Print the entries underneath word for word, omitting whatever pictures they contain.

(Beginning of Input data)

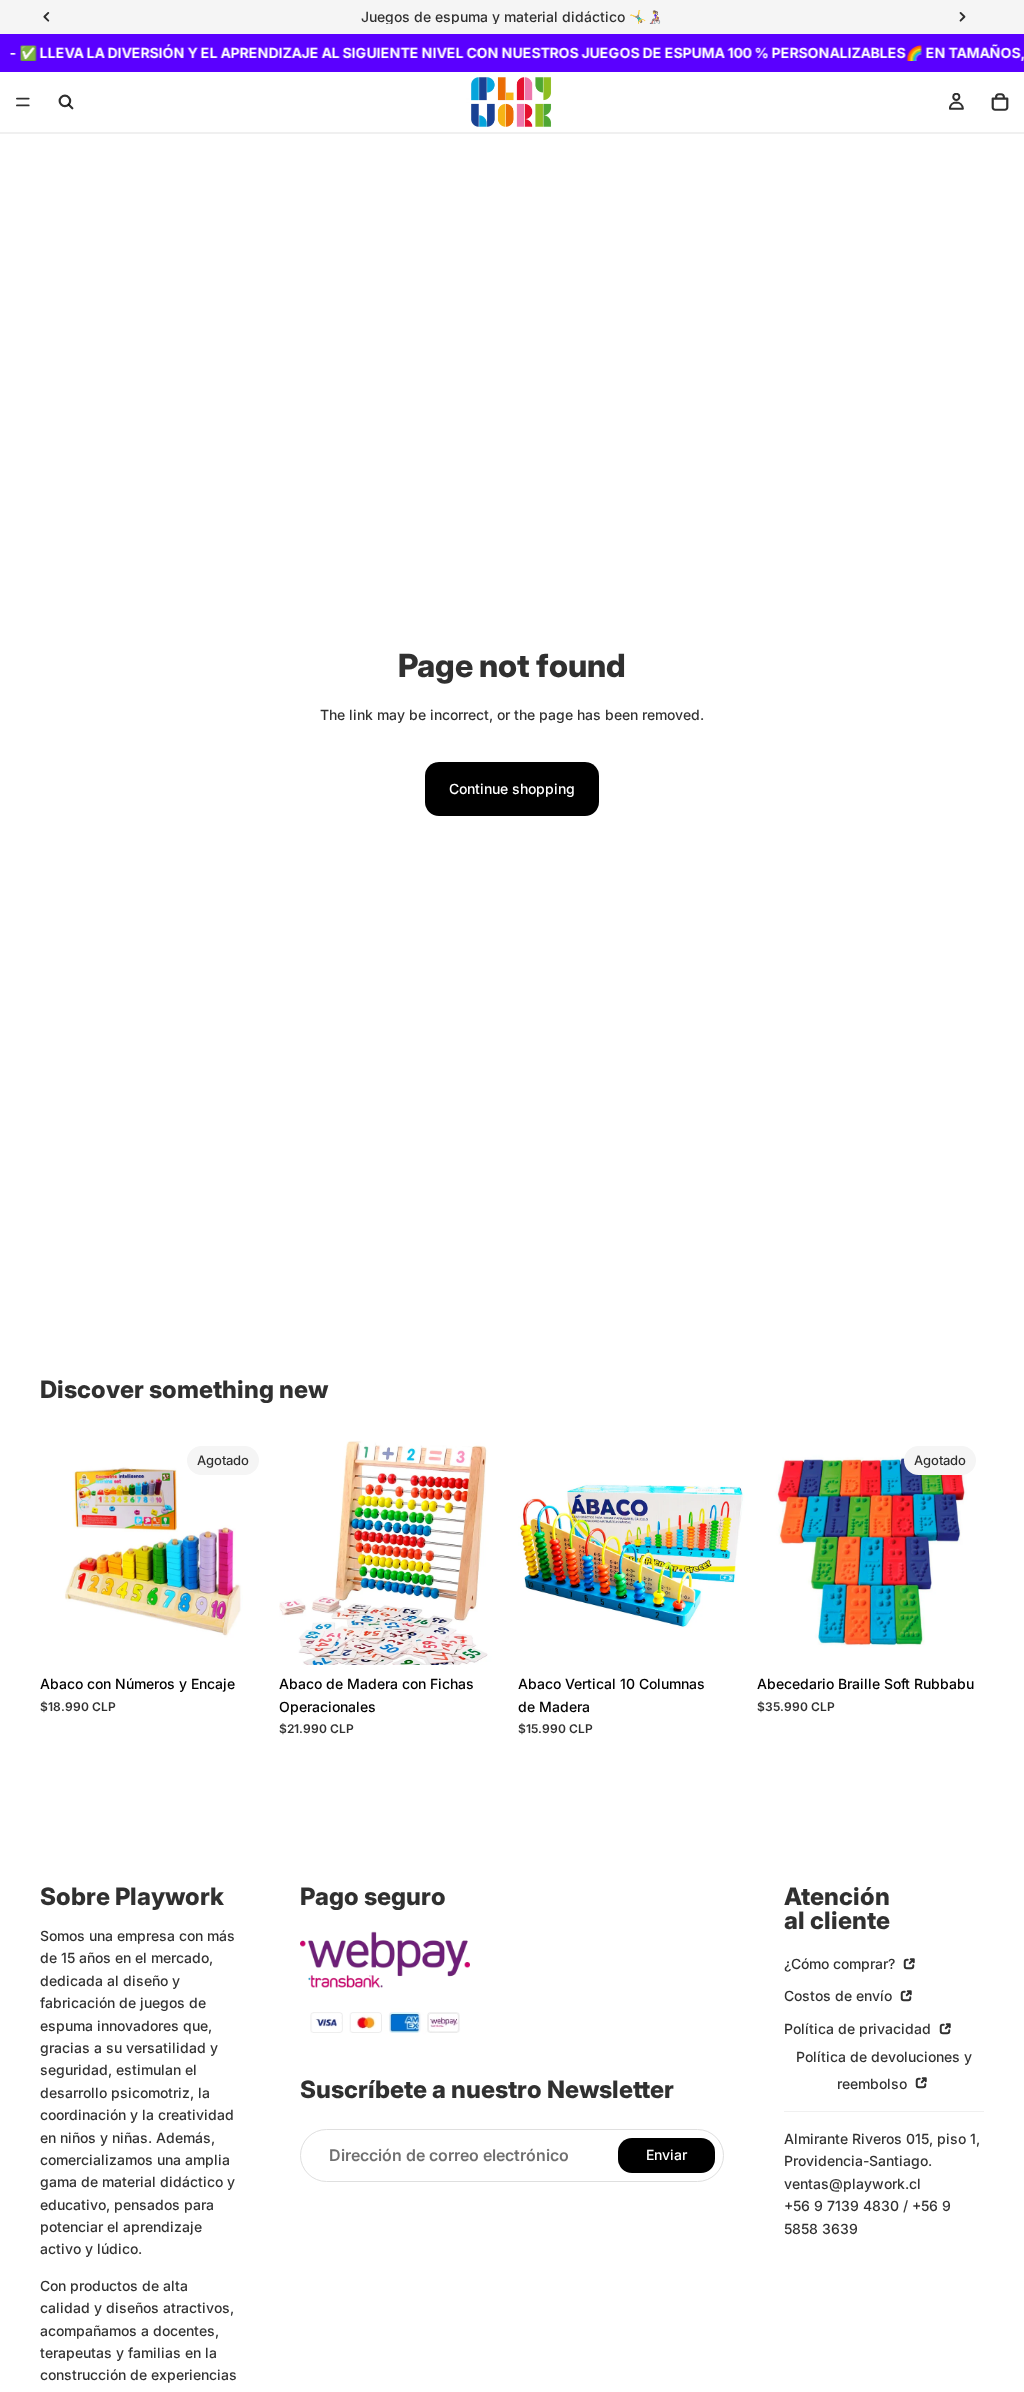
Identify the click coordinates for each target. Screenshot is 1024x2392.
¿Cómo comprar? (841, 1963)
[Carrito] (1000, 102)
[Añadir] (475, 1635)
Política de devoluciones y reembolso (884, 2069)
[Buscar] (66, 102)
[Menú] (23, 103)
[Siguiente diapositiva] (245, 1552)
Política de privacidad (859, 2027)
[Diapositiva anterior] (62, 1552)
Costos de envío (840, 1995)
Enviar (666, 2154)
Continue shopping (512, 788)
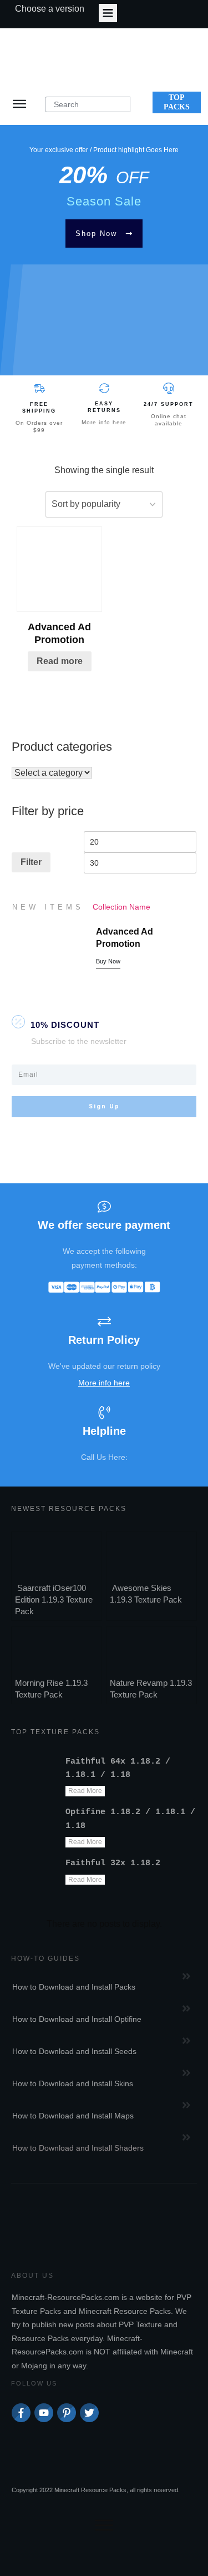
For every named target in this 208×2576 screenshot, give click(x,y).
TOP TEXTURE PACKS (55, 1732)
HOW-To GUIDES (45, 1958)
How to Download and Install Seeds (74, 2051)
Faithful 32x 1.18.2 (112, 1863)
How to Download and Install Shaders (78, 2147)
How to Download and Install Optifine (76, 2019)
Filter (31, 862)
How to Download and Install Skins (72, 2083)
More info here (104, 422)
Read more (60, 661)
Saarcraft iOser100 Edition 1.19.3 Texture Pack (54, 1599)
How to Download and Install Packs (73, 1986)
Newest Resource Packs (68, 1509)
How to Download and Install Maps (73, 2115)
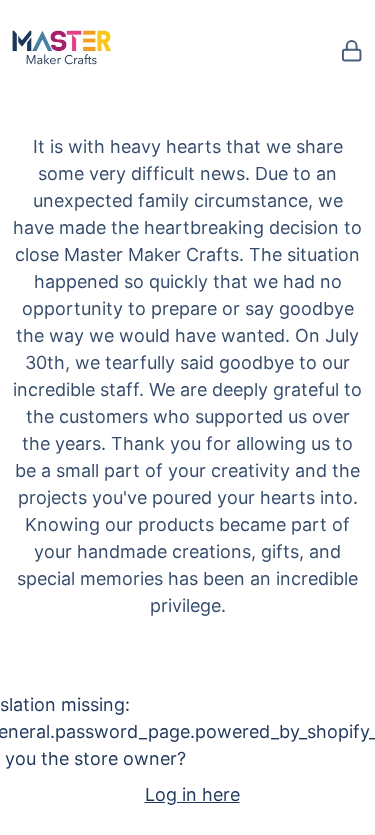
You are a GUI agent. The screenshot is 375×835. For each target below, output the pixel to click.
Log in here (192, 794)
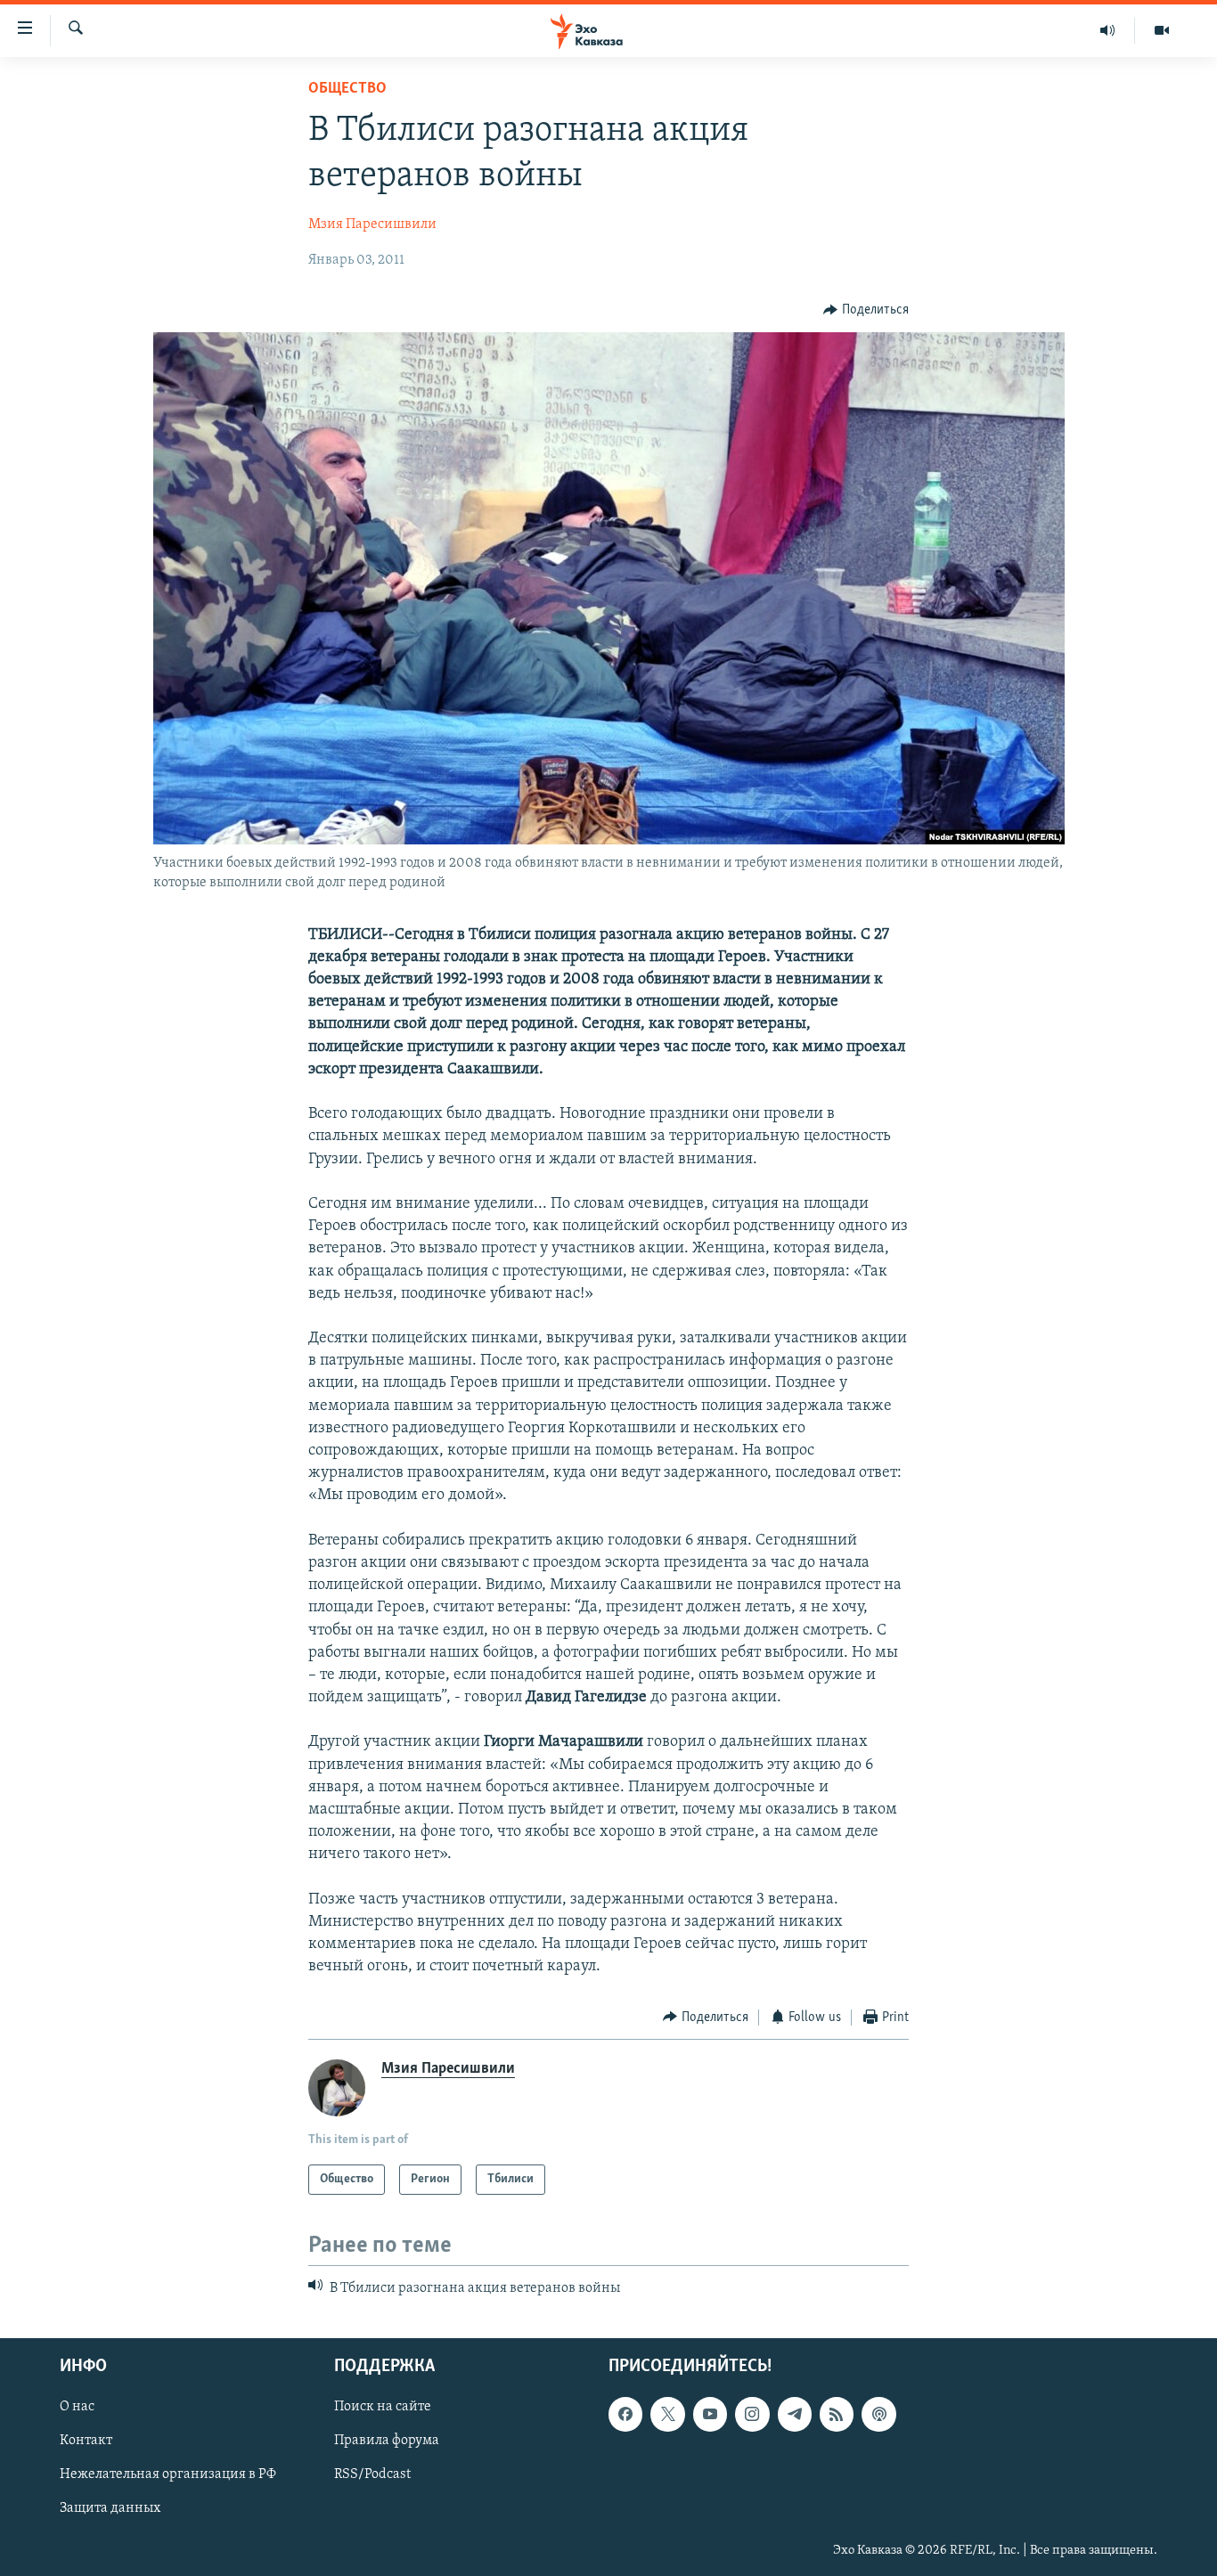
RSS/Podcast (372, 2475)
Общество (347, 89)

(End of Input data)

_Task solution_.
Identify the click coordinates for each target. Screenshot is 1024x2392.
¿Cómo comprar? (841, 1963)
[Carrito] (1000, 102)
[Añadir] (475, 1635)
Política de devoluciones y reembolso (884, 2069)
[Buscar] (66, 102)
[Menú] (23, 103)
[Siguiente diapositiva] (245, 1552)
Política de privacidad (859, 2027)
[Diapositiva anterior] (62, 1552)
Costos de envío (840, 1995)
Enviar (666, 2154)
Continue shopping (512, 788)
For every named target in this 208×2576 screenshot, give click(x,y).
TOP TEXTURE PACKS (55, 1732)
HOW-To GUIDES (45, 1958)
How to Download and Install Seeds (74, 2051)
Faithful 32x 1.18.2 (112, 1863)
How to Download and Install Shaders (78, 2147)
How to Download and Install Optifine (76, 2019)
Filter (31, 862)
How to Download and Install Skins (72, 2083)
More info here (104, 422)
Read more (60, 661)
Saarcraft iOser100 Edition 1.19.3 Texture Pack (54, 1599)
How to Download and Install Packs (73, 1986)
Newest Resource Packs (68, 1509)
How to Download and Install Maps (73, 2115)
You are a GUI agent. The screenshot is 375×835. For each target below, output the pixel to click.
Log in here (192, 794)
RSS/Podcast (372, 2475)
Общество (347, 89)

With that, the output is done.